Словно могучий порыв обновляющего, свежего ветра, хлынула в Европу литературная волна с Севера; как во времена великого переселения народов, в немецкую литературу вторглось целое племя, могучее германское племя, сильная победоносная фаланга, от которой ныне лишь ее духовный вождь Георг Брандес да поздно явившийся Кнут Гамсун, последний из триариев, остаются в сфере нашей духовной жизни. Давно отгремели громы минувших ожесточенных битв, и одержанные некогда победы теперь не очень нам понятны. Пьесы Ибсена «Нора» или «Доктор Штокман», чья жгучая проблематика потрясала в былые дни немецкое общество, мы воспринимаем теперь как ходульную риторику, ибсеновский титан мысли кажется нам всего лишь напыщенным резонером, Эллен Кей с ее нравственным миссионерством — всего лишь замечательной и очень доброй женщиной, а Бьёрнсон и Стриндберг значат для нового поколения, для нового мира не более, чем прошлогодний снег.

Как и при всяком переселении народов, пришельцы за какое-нибудь десятилетие приобщились к коренной культуре, и в духовной жизни наших дней их едва ли признаешь за чужаков и завоевателей. Волна скандинавской литературы, которая победоносно прокатилась по всей Германии и разбилась о твердыню французской традиции, спала. Она стала историей, историей литературы и уже не имеет власти над новым поколением.

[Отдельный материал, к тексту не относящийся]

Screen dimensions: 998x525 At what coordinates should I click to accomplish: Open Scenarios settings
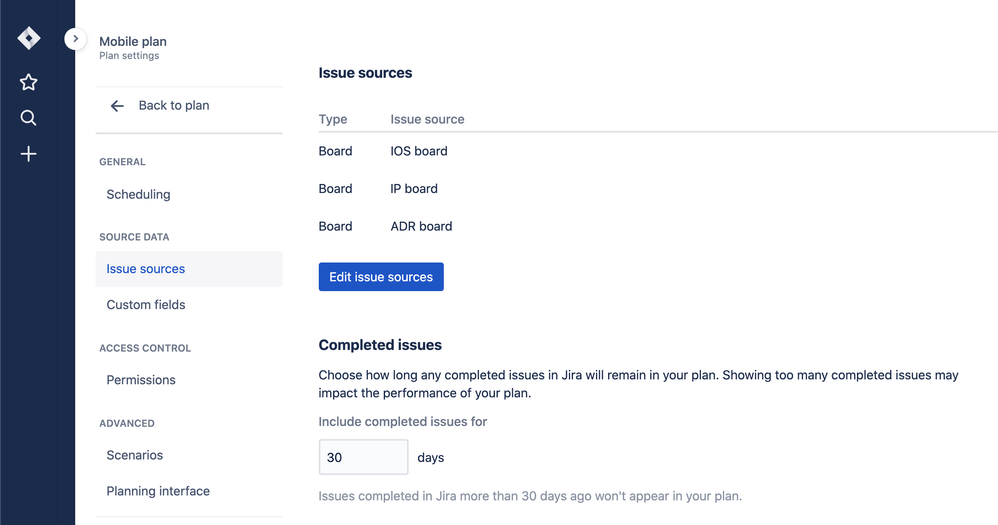coord(135,455)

Но как же он, Якобсен, кого мы дарили самой чистой и пламенной любовью, он, кто осенил нашу юность гением поэзии, он, кто был нам дороже всех, — ужели и его чары развеялись, ужели и его волшебная сила иссякла? Страшно задавать такой вопрос, страшно за несказанную полноту испытанного некогда и доселе таящегося в глубине души чувства: боязно поранить его ножом более трезвого познания, опасно устремить ясный взор в книгу, читанную некогда горящими глазами. Не станет ли эта встреча последней встречей, разлукой, горьким разочарованием? «...Надо, чтобы и зрелым мужем былым мечтам ты оставался верен», — говорит Шиллер устами своего героя, но истинная верность не должна быть робкой.

Десять, пятнадцать лет подряд я не осмеливался раскрыть эту книгу, чтобы не расплатиться за обретенную ясность смутным, но прекрасным и неувядающим воспоминанием. Но ясность превыше всего, ее следует добиваться даже ценой душевной утраты. Тогда с великой робостью, боясь причинить боль тому мальчику, который продолжает жить где-то в тайниках нашей души, я снова начинаю осторожно перелистывать страницы книги, некогда столь любимой мною.

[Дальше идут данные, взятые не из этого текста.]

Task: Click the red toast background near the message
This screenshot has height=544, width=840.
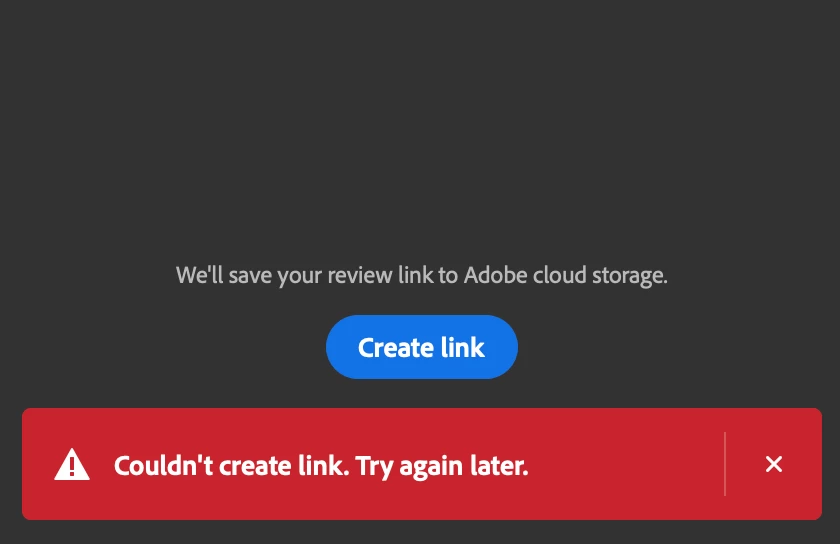Action: coord(621,464)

И диво дивное: она все еще прекрасна! Не совсем так обворожительна, неотразима, увлекательна, как прежде, но все еще прекрасна. И, как прежде, веет от ее страниц нежным запахом расцветающей сирени, таинственным и задушевным ароматом, хотя теперь эта некогда так много нам говорившая и так бесконечно нас волновавшая книга кажется чуть поблекшей, чуть ненатуральной, чуть болезненной.

Теперь она не пьянит, как хмельное вино, теперь ее скорей пристало потягивать осторожными, неторопливыми глотками, как благовонный, экзотический и слегка переслащенный золотистый чай. Напиток до сих пор замечательно прозрачен, на фарфоровом дне, расписанном чудесными красками, видна каждая линия, каждый узор, и до сих пор не утратил он свой нежный и печальный букет, но он слегка переслащен лирикой, и слабо заварен, и холодноват. Он производит сейчас то же впечатление, что и прерафаэлиты (которыми мы в свое время не менее пылко восхищались): несколько бледные, несколько болезненные, бессильные, хилые и сентиментальные.

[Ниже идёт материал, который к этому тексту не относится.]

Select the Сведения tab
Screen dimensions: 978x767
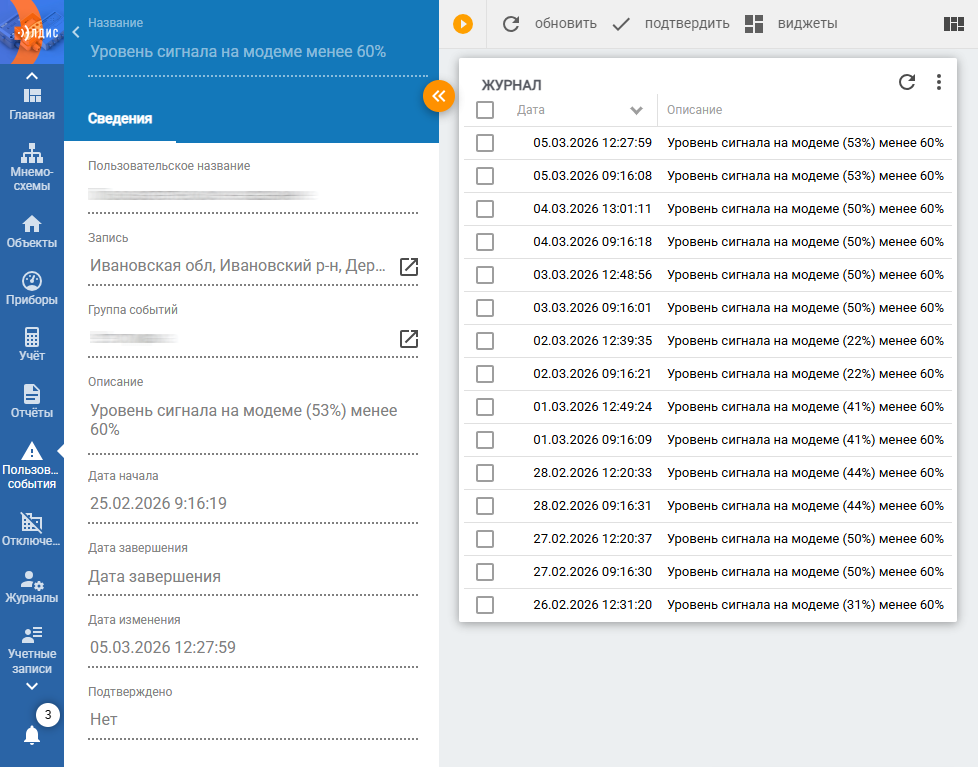(120, 118)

Запах сохранился в неприкосновенности, такой же изысканный и тонкий, но теперь это не дуновение подлинной, свободной и цветущей жизни, что врывается в открытое окно, а духота заставленной цветами комнаты; именно то, что восхищало нас прежде — переизбыток чувств, недостаток остроты, горечи и едкости, — на наш вкус, привыкший к более грубой пище и изощренный острыми приправами, кажется теперь несколько приторным.

Но как раз в этой слабости, в этой хрупкости, тихости и задушевности таится секрет волшебной силы Иенса Петера Якобсена. Мог ли, смел ли он создавать иные книги, кроме книг с тонкой, прозрачной кожей больного, с тихим шепотом немощного, с нервической чувственностью снедаемого вечной лихорадкой, если сам он был именно таков?